• Exercise objective: Below are lines of data; count those containing the word "agent" and write nothing but the number.

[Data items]
============================================================

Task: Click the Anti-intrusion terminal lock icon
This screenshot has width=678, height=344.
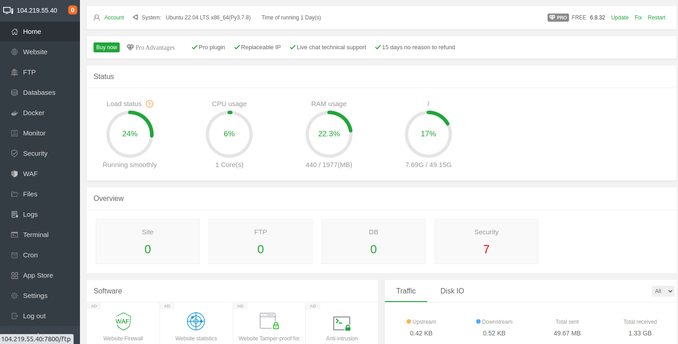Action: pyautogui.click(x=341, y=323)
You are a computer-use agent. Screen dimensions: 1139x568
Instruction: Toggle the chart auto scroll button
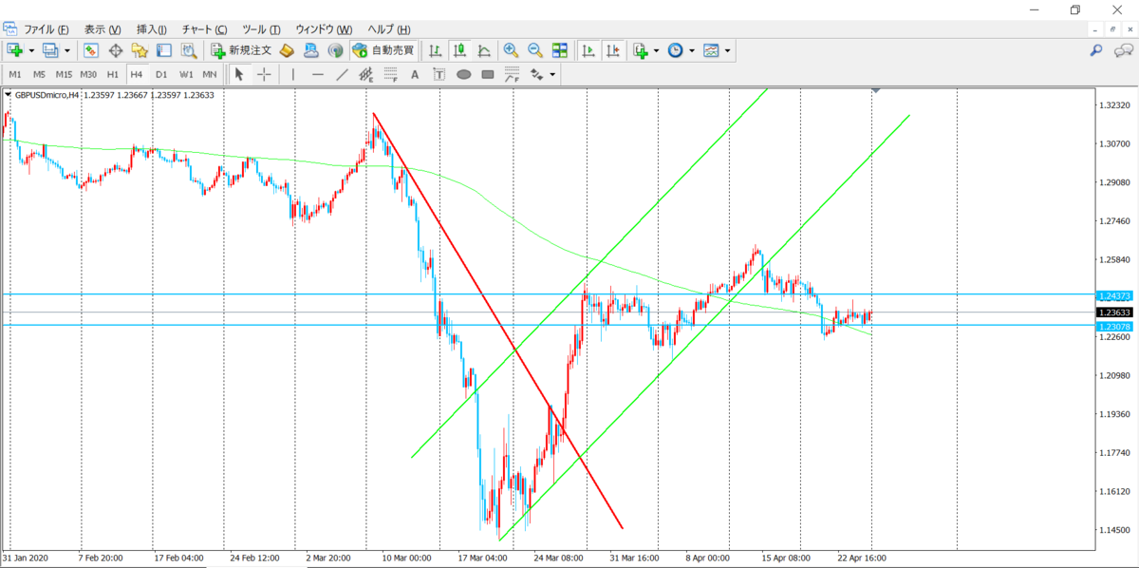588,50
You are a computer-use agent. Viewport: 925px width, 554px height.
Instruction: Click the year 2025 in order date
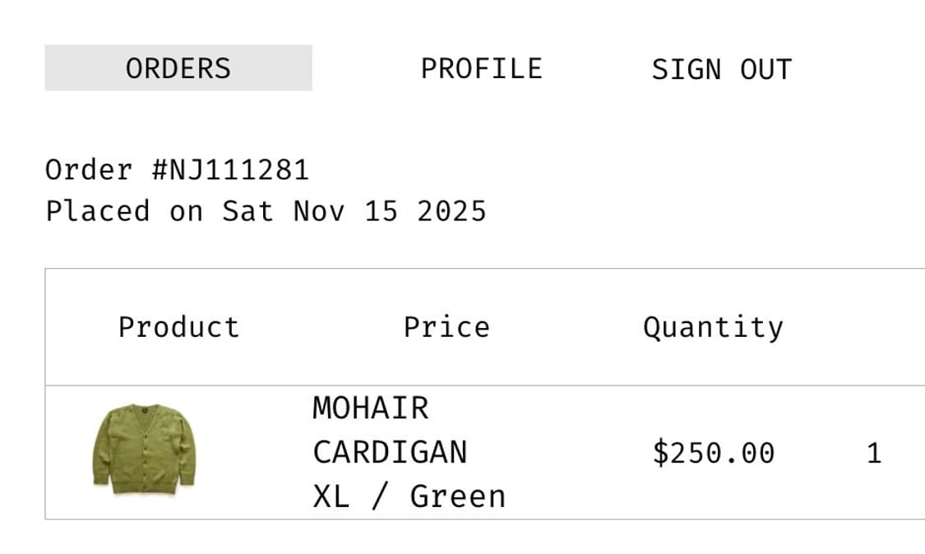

============================================================

• Output for this exercise: 2